EXERCISE DIRECTIONS: Transcribe every line of the listing below without any deviation.

--------------------------------

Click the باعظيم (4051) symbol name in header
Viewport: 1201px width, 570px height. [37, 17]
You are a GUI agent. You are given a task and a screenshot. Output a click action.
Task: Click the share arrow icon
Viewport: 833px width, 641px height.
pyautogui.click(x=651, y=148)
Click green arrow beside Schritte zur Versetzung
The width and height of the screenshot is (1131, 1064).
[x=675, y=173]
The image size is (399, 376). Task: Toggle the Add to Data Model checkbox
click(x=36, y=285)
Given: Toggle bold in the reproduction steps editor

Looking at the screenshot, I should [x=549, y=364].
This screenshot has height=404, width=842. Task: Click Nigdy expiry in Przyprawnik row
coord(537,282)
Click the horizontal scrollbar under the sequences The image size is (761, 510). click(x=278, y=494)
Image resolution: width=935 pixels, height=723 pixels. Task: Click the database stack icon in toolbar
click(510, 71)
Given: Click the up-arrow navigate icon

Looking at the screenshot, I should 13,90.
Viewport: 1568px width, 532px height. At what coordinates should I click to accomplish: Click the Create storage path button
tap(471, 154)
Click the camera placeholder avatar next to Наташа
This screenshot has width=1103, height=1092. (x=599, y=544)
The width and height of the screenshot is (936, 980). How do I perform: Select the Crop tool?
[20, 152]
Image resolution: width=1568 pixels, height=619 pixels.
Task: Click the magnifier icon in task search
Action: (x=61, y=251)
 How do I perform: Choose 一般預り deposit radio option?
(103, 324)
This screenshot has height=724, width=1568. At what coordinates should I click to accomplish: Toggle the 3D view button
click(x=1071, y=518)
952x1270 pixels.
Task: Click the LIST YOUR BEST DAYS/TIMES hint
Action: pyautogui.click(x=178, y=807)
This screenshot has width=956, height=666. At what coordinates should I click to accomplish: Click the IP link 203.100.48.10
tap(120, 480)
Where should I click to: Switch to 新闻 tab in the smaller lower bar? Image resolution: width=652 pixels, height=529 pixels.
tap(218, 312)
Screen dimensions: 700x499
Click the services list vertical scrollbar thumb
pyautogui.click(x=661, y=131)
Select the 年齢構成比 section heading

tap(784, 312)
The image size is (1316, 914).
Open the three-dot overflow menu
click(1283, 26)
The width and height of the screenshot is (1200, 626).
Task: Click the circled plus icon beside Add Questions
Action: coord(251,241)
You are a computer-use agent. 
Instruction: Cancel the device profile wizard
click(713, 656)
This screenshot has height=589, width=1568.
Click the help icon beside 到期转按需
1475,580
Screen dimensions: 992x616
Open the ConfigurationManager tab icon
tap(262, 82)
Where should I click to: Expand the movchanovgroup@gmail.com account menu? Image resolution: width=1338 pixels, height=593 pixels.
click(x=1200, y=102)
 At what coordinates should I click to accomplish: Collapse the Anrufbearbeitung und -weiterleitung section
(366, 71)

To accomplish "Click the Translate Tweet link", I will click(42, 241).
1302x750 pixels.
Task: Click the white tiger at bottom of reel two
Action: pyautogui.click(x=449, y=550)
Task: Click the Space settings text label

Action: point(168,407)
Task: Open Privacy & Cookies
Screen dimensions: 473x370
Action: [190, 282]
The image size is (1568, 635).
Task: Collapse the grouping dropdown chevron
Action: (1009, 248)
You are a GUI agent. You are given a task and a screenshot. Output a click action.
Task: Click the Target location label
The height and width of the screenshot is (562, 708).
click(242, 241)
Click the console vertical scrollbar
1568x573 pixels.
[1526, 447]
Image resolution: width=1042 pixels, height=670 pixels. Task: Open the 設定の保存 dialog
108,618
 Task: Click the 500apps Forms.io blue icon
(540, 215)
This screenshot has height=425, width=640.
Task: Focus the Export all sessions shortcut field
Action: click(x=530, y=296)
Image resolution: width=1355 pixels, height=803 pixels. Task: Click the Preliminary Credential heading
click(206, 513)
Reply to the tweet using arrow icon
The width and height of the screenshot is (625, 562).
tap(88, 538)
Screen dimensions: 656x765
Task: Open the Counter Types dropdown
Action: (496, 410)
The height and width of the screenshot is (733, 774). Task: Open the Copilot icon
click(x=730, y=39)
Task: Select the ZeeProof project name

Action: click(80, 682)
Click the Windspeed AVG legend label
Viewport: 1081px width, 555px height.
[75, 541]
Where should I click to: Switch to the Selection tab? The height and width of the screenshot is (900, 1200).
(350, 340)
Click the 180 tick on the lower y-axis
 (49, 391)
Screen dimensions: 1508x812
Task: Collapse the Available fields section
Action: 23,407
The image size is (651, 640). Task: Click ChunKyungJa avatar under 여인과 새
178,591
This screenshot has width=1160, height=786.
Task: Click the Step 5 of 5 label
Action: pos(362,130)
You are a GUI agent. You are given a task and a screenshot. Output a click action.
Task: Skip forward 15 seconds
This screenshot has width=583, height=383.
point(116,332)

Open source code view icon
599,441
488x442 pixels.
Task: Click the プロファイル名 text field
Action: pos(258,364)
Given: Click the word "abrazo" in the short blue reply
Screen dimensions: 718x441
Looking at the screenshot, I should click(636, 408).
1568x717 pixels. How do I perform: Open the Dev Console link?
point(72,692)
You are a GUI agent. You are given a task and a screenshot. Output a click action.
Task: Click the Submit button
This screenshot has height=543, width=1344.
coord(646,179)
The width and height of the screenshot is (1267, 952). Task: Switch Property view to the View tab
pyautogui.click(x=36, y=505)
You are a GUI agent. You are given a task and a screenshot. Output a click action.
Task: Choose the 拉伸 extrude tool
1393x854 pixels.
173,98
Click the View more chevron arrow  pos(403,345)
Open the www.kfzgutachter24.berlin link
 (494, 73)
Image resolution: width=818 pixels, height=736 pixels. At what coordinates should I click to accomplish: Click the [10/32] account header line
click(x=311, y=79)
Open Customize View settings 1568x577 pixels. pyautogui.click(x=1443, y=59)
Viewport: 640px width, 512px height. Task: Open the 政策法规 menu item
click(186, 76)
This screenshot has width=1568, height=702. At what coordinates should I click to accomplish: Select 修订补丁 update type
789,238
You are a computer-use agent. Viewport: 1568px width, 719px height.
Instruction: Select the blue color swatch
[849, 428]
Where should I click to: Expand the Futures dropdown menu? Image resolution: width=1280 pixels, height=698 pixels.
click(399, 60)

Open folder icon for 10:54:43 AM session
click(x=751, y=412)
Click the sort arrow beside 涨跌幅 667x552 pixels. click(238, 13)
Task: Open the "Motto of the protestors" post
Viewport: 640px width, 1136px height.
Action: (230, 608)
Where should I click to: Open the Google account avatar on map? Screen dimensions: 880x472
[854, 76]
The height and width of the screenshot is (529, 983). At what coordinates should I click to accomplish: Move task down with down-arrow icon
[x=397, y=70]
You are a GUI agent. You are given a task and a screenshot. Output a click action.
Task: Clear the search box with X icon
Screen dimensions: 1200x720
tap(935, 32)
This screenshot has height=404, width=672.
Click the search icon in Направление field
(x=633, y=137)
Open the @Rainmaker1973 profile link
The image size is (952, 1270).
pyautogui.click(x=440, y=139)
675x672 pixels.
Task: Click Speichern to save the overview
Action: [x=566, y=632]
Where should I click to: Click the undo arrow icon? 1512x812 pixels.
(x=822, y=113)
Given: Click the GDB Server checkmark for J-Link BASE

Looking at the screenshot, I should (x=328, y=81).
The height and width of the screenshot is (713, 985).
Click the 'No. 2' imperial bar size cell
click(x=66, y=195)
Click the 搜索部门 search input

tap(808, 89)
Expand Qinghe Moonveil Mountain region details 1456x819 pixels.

--------------------------------

OUTPUT FOR THIS TASK:
Click the باعظيم (4051) symbol name in header
Viewport: 1201px width, 570px height. [37, 17]
You are a GUI agent. You are given a task and a screenshot. Output a click action.
Task: Click the share arrow icon
Viewport: 833px width, 641px height.
pyautogui.click(x=651, y=148)
Click green arrow beside Schritte zur Versetzung
The width and height of the screenshot is (1131, 1064).
[x=675, y=173]
The image size is (399, 376). Task: Toggle the Add to Data Model checkbox
click(x=36, y=285)
Given: Toggle bold in the reproduction steps editor

Looking at the screenshot, I should [x=549, y=364].
This screenshot has height=404, width=842. Task: Click Nigdy expiry in Przyprawnik row
coord(537,282)
Click the horizontal scrollbar under the sequences The image size is (761, 510). click(x=278, y=494)
Image resolution: width=935 pixels, height=723 pixels. Task: Click the database stack icon in toolbar
click(510, 71)
Given: Click the up-arrow navigate icon

Looking at the screenshot, I should 13,90.
Viewport: 1568px width, 532px height. At what coordinates should I click to accomplish: Click the Create storage path button
tap(471, 154)
Click the camera placeholder avatar next to Наташа
This screenshot has width=1103, height=1092. (x=599, y=544)
The width and height of the screenshot is (936, 980). How do I perform: Select the Crop tool?
[20, 152]
Image resolution: width=1568 pixels, height=619 pixels.
Task: Click the magnifier icon in task search
Action: (x=61, y=251)
 How do I perform: Choose 一般預り deposit radio option?
(103, 324)
This screenshot has height=724, width=1568. At what coordinates should I click to accomplish: Toggle the 3D view button
click(x=1071, y=518)
952x1270 pixels.
Task: Click the LIST YOUR BEST DAYS/TIMES hint
Action: pyautogui.click(x=178, y=807)
This screenshot has width=956, height=666. At what coordinates should I click to accomplish: Click the IP link 203.100.48.10
tap(120, 480)
Where should I click to: Switch to 新闻 tab in the smaller lower bar? Image resolution: width=652 pixels, height=529 pixels.
tap(218, 312)
Screen dimensions: 700x499
Click the services list vertical scrollbar thumb
pyautogui.click(x=661, y=131)
Select the 年齢構成比 section heading

tap(784, 312)
The image size is (1316, 914).
Open the three-dot overflow menu
click(1283, 26)
The width and height of the screenshot is (1200, 626).
Task: Click the circled plus icon beside Add Questions
Action: coord(251,241)
You are a computer-use agent. 
Instruction: Cancel the device profile wizard
click(713, 656)
This screenshot has height=589, width=1568.
Click the help icon beside 到期转按需
1475,580
Screen dimensions: 992x616
Open the ConfigurationManager tab icon
tap(262, 82)
Where should I click to: Expand the movchanovgroup@gmail.com account menu? Image resolution: width=1338 pixels, height=593 pixels.
click(x=1200, y=102)
 At what coordinates should I click to accomplish: Collapse the Anrufbearbeitung und -weiterleitung section
(366, 71)

To accomplish "Click the Translate Tweet link", I will click(42, 241).
1302x750 pixels.
Task: Click the white tiger at bottom of reel two
Action: pyautogui.click(x=449, y=550)
Task: Click the Space settings text label

Action: point(168,407)
Task: Open Privacy & Cookies
Screen dimensions: 473x370
Action: [190, 282]
The image size is (1568, 635).
Task: Collapse the grouping dropdown chevron
Action: (1009, 248)
You are a GUI agent. You are given a task and a screenshot. Output a click action.
Task: Click the Target location label
The height and width of the screenshot is (562, 708).
click(242, 241)
Click the console vertical scrollbar
1568x573 pixels.
[1526, 447]
Image resolution: width=1042 pixels, height=670 pixels. Task: Open the 設定の保存 dialog
108,618
 Task: Click the 500apps Forms.io blue icon
(540, 215)
This screenshot has height=425, width=640.
Task: Focus the Export all sessions shortcut field
Action: click(x=530, y=296)
Image resolution: width=1355 pixels, height=803 pixels. Task: Click the Preliminary Credential heading
click(206, 513)
Reply to the tweet using arrow icon
The width and height of the screenshot is (625, 562).
tap(88, 538)
Screen dimensions: 656x765
Task: Open the Counter Types dropdown
Action: (496, 410)
The height and width of the screenshot is (733, 774). Task: Open the Copilot icon
click(x=730, y=39)
Task: Select the ZeeProof project name

Action: click(80, 682)
Click the Windspeed AVG legend label
Viewport: 1081px width, 555px height.
[75, 541]
Where should I click to: Switch to the Selection tab? The height and width of the screenshot is (900, 1200).
(350, 340)
Click the 180 tick on the lower y-axis
 (49, 391)
Screen dimensions: 1508x812
Task: Collapse the Available fields section
Action: 23,407
The image size is (651, 640). Task: Click ChunKyungJa avatar under 여인과 새
178,591
This screenshot has width=1160, height=786.
Task: Click the Step 5 of 5 label
Action: pos(362,130)
You are a GUI agent. You are given a task and a screenshot. Output a click action.
Task: Skip forward 15 seconds
This screenshot has width=583, height=383.
point(116,332)

Open source code view icon
599,441
488x442 pixels.
Task: Click the プロファイル名 text field
Action: pos(258,364)
Given: Click the word "abrazo" in the short blue reply
Screen dimensions: 718x441
Looking at the screenshot, I should click(636, 408).
1568x717 pixels. How do I perform: Open the Dev Console link?
point(72,692)
You are a GUI agent. You are given a task and a screenshot. Output a click action.
Task: Click the Submit button
This screenshot has height=543, width=1344.
coord(646,179)
The width and height of the screenshot is (1267, 952). Task: Switch Property view to the View tab
pyautogui.click(x=36, y=505)
You are a GUI agent. You are given a task and a screenshot. Output a click action.
Task: Choose the 拉伸 extrude tool
1393x854 pixels.
173,98
Click the View more chevron arrow  pos(403,345)
Open the www.kfzgutachter24.berlin link
 (494, 73)
Image resolution: width=818 pixels, height=736 pixels. At what coordinates should I click to accomplish: Click the [10/32] account header line
click(x=311, y=79)
Open Customize View settings 1568x577 pixels. pyautogui.click(x=1443, y=59)
Viewport: 640px width, 512px height. Task: Open the 政策法规 menu item
click(186, 76)
This screenshot has width=1568, height=702. At what coordinates should I click to accomplish: Select 修订补丁 update type
789,238
You are a computer-use agent. Viewport: 1568px width, 719px height.
Instruction: Select the blue color swatch
[849, 428]
Where should I click to: Expand the Futures dropdown menu? Image resolution: width=1280 pixels, height=698 pixels.
click(399, 60)

Open folder icon for 10:54:43 AM session
click(x=751, y=412)
Click the sort arrow beside 涨跌幅 667x552 pixels. click(238, 13)
Task: Open the "Motto of the protestors" post
Viewport: 640px width, 1136px height.
Action: (230, 608)
Where should I click to: Open the Google account avatar on map? Screen dimensions: 880x472
[854, 76]
The height and width of the screenshot is (529, 983). At what coordinates should I click to accomplish: Move task down with down-arrow icon
[x=397, y=70]
You are a GUI agent. You are given a task and a screenshot. Output a click action.
Task: Clear the search box with X icon
Screen dimensions: 1200x720
tap(935, 32)
This screenshot has height=404, width=672.
Click the search icon in Направление field
(x=633, y=137)
Open the @Rainmaker1973 profile link
The image size is (952, 1270).
pyautogui.click(x=440, y=139)
675x672 pixels.
Task: Click Speichern to save the overview
Action: [x=566, y=632]
Where should I click to: Click the undo arrow icon? 1512x812 pixels.
(x=822, y=113)
Given: Click the GDB Server checkmark for J-Link BASE

Looking at the screenshot, I should (x=328, y=81).
The height and width of the screenshot is (713, 985).
Click the 'No. 2' imperial bar size cell
click(x=66, y=195)
Click the 搜索部门 search input

tap(808, 89)
Expand Qinghe Moonveil Mountain region details 1456x819 pixels.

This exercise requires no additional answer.